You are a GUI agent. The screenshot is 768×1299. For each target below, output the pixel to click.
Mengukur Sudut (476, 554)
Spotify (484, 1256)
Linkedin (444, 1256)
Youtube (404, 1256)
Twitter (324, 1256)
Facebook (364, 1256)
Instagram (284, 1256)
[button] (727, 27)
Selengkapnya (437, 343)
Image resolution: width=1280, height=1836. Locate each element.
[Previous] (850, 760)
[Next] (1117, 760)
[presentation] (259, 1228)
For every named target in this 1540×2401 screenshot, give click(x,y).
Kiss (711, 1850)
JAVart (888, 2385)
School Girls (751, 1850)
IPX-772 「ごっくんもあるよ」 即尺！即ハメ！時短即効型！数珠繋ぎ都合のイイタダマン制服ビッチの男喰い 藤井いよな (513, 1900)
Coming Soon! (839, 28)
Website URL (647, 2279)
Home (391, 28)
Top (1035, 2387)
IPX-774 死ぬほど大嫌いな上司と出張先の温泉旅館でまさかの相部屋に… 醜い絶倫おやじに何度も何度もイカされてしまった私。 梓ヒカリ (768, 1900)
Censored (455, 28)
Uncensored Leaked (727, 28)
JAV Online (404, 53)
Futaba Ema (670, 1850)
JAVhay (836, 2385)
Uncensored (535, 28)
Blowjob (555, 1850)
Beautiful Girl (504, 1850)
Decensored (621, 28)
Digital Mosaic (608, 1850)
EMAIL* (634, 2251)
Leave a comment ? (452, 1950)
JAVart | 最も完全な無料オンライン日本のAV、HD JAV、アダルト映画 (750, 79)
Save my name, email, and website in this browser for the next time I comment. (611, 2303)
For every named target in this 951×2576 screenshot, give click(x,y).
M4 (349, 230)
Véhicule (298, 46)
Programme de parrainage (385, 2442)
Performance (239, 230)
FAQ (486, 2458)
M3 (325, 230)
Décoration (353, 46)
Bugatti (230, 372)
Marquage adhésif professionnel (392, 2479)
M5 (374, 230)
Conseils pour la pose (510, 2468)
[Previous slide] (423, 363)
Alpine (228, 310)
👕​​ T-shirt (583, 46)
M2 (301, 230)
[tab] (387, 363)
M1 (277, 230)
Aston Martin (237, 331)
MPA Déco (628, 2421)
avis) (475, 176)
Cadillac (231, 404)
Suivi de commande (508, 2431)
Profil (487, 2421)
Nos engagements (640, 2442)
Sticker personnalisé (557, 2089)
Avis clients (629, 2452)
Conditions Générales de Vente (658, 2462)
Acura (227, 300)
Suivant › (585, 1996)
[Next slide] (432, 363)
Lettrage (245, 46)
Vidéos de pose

__________________________________________________

#### TASK INSTRUCTIONS:
Could you restate, word for word, the lines above from the one with "Image resolution: width=1280, height=1836." to the one with "Top (1035, 2387)", both included?

#### WRITTEN RESPONSE:
Image resolution: width=1280, height=1836. Locate each element.
[Previous] (850, 760)
[Next] (1117, 760)
[presentation] (259, 1228)
For every named target in this 1540×2401 screenshot, give click(x,y).
Kiss (711, 1850)
JAVart (888, 2385)
School Girls (751, 1850)
IPX-772 「ごっくんもあるよ」 即尺！即ハメ！時短即効型！数珠繋ぎ都合のイイタダマン制服ビッチの男喰い 藤井いよな (513, 1900)
Coming Soon! (839, 28)
Website URL (647, 2279)
Home (391, 28)
Top (1035, 2387)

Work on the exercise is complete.